文摘
This dissertation explores the normative understanding Chinese American women's subjectivity in relation to modernity/coloniality. I consider Chinese women's experiences in early twentieth-century United States as modernizing experiences and examine the idealized qualities proposed as modern to them. I investigate how modern are those qualities, from whom and with what socio-political interests are they proposed, as opposed to what qualities are they proposed, and what the consequences are.
This work intersects race, gender, and empire in reading the construction of Chinese American women's idealized qualities and understands that it was simultaneously a construction of a binary thinking. This binary contrasted U.S. or Western thinking and values with traditional Chinese thinking along with the modern-traditional and progressive-backward binary. I employ works from Anibal Quijano, María Lugones, and Walter Mignolo and Madina Tlostanova as primary frames of analysis. With those works I consider modernity and coloniality as mutually constituted and constitutive, differentiating peoples and knowledges of the world in a Eurocentric racial order. It is in this construct that Chinese American women's modernizing experiences are shaped.
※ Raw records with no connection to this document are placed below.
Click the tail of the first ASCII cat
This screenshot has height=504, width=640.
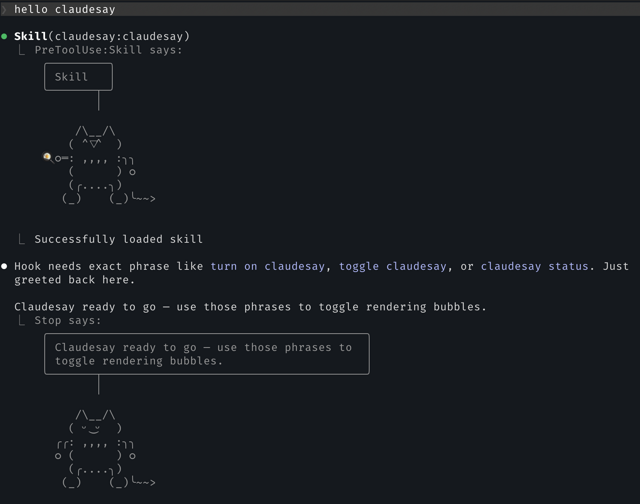pos(141,199)
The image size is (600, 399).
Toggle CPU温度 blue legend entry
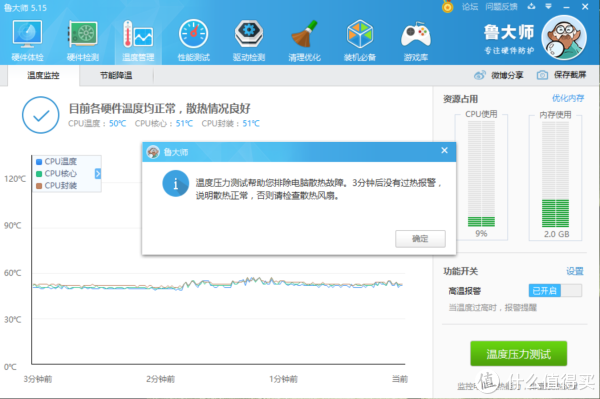coord(56,161)
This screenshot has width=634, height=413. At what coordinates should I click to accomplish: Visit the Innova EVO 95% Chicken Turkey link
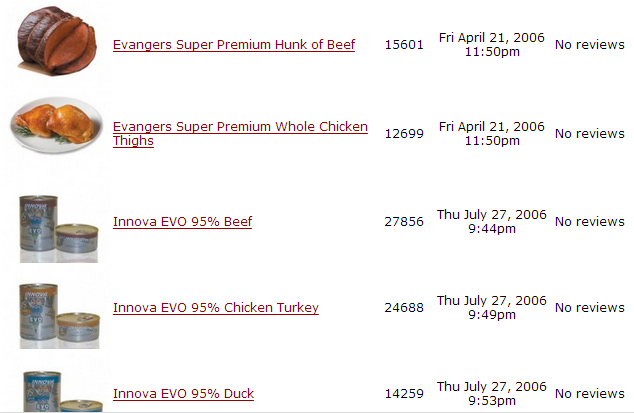[x=215, y=308]
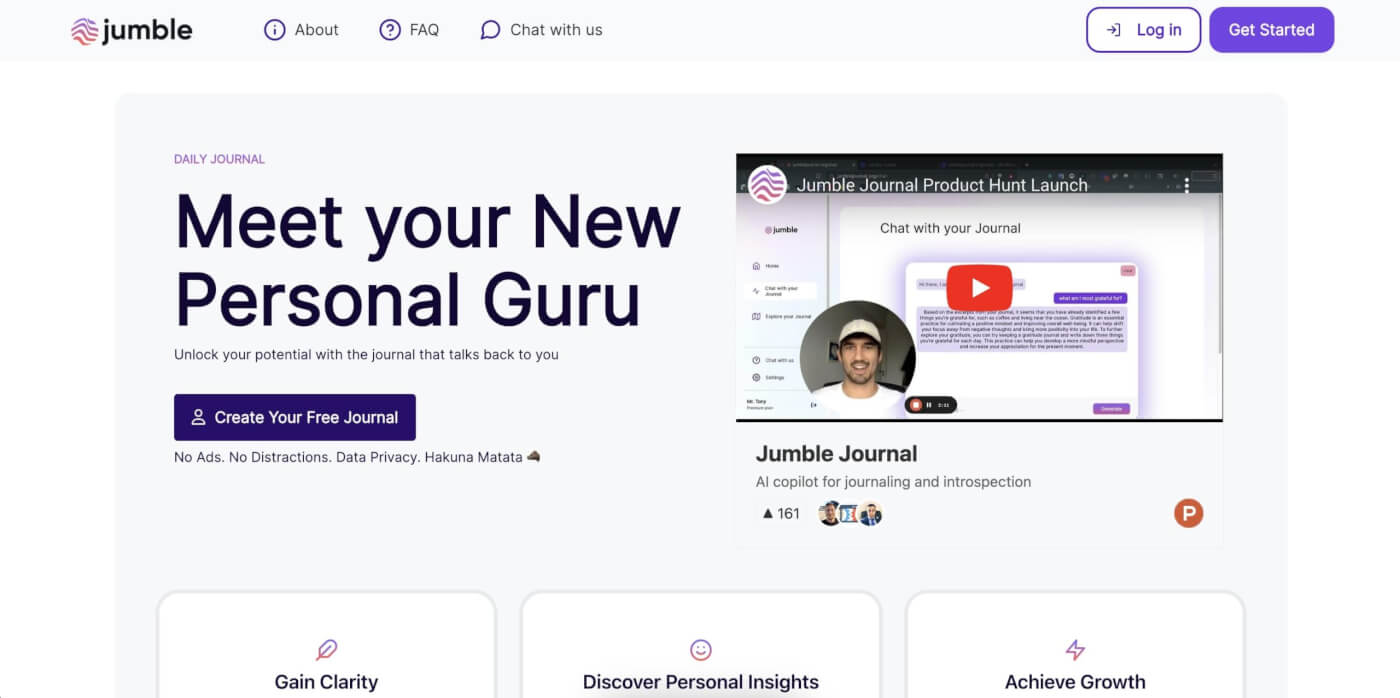Open the FAQ page from the navigation
This screenshot has height=698, width=1400.
(409, 30)
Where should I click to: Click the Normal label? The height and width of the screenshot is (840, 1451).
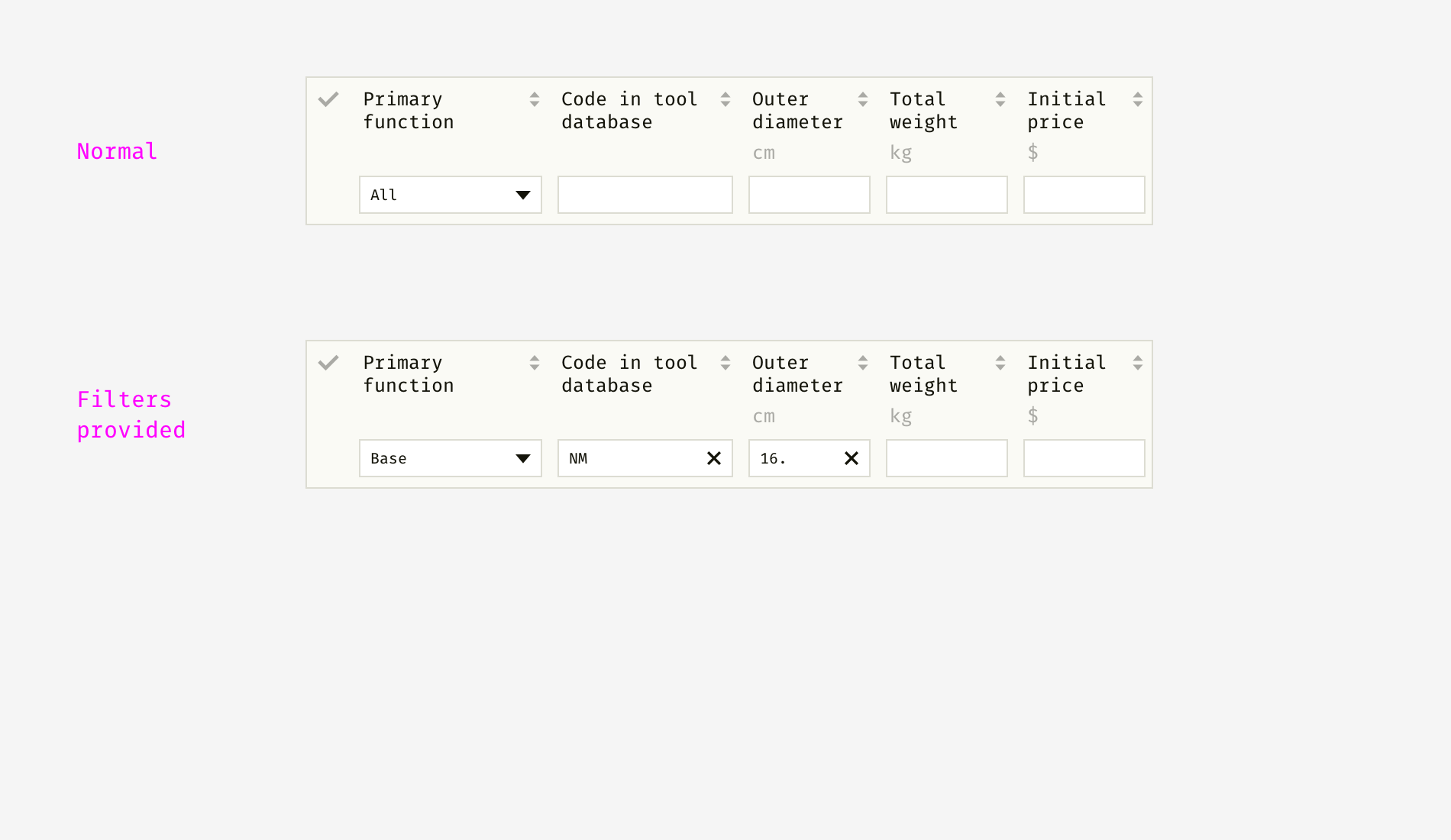click(x=116, y=151)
With China's historical complexity in mind, I conduct a research on female virtues in eighteenth-century China. Its twofold purposes serve as a reading of China's expressions of female ideal qualities right before massive contact with the West as well as a point of contrast to the idealized qualities proposed to Chinese American women. As the study turns to the construction of Chinese American women's ideal qualities in early twentieth-century San Francisco, it involved the agendas and socio-political interests of white missionary women, Chinese American male opinion makers, and Chinese American women. The complexity included issues of unequal racial and gender powers, Chinese nationalist movement, and Chinese American women's development.
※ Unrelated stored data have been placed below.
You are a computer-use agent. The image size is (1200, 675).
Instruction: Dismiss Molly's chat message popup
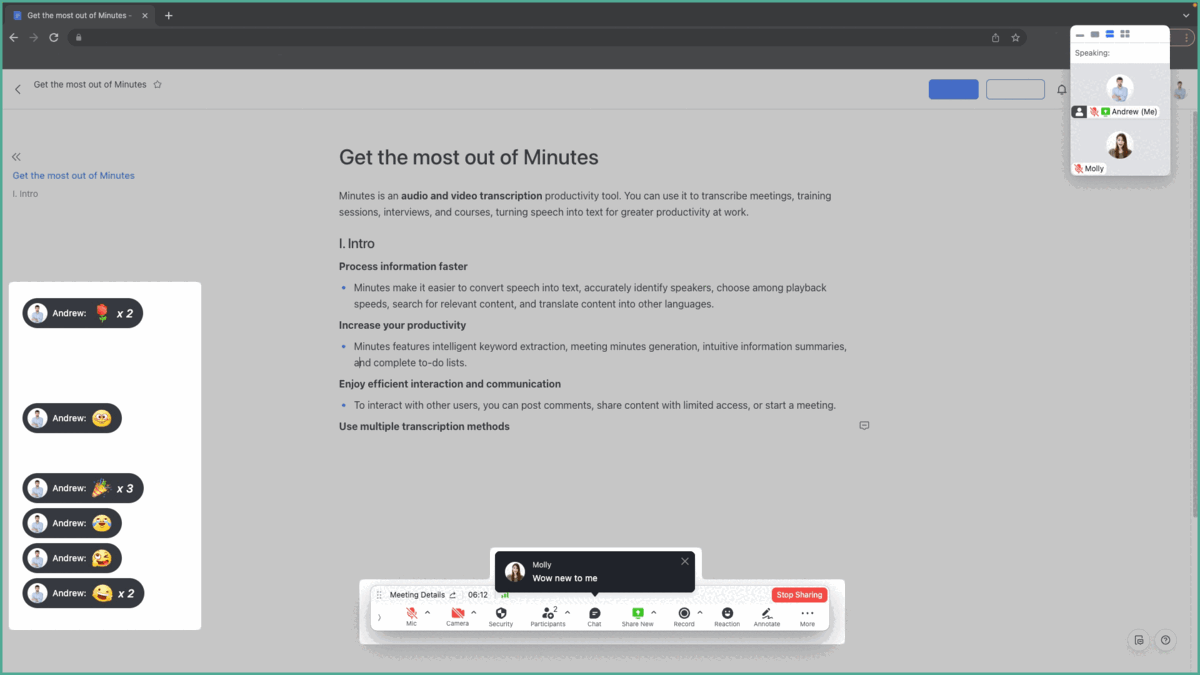pos(685,561)
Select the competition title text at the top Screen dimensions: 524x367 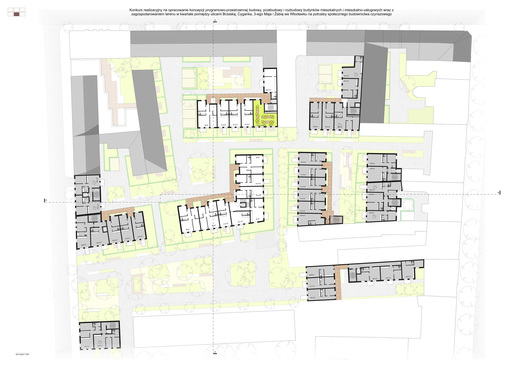pyautogui.click(x=262, y=12)
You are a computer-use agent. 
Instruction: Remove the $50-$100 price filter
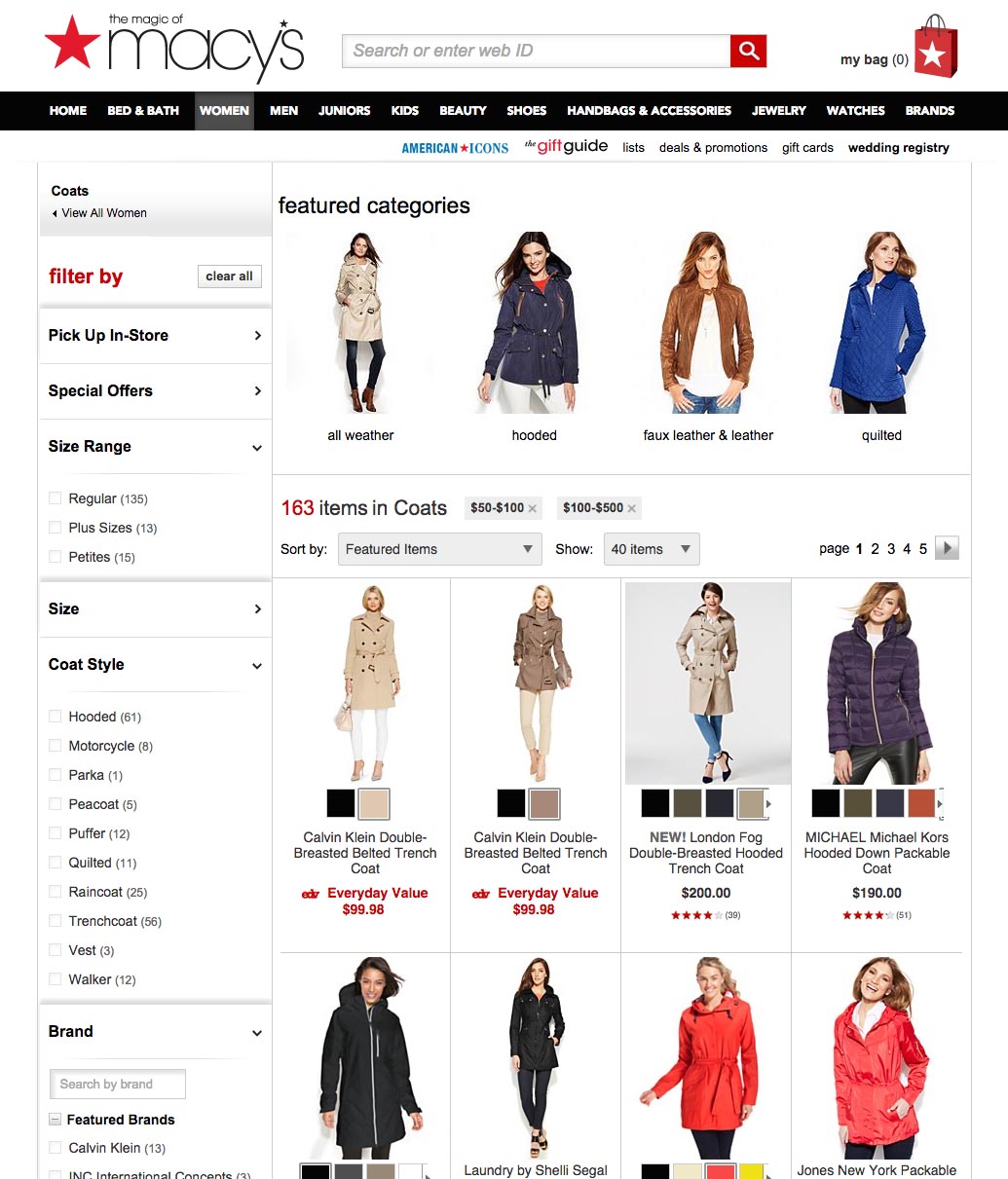[x=533, y=508]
I further explore Chinese American women's peculiar racializing experiences. In my argument, the historical process of differential relations in imperial status between the U.S. and China since the mid nineteenth century was the larger context that racialized Chinese subjects differently. It gives a reason how American social culture saw Chinese subjects with a peculiar perception; it also suggests how Chinese Americans saw themselves as subordinated but not "racialized".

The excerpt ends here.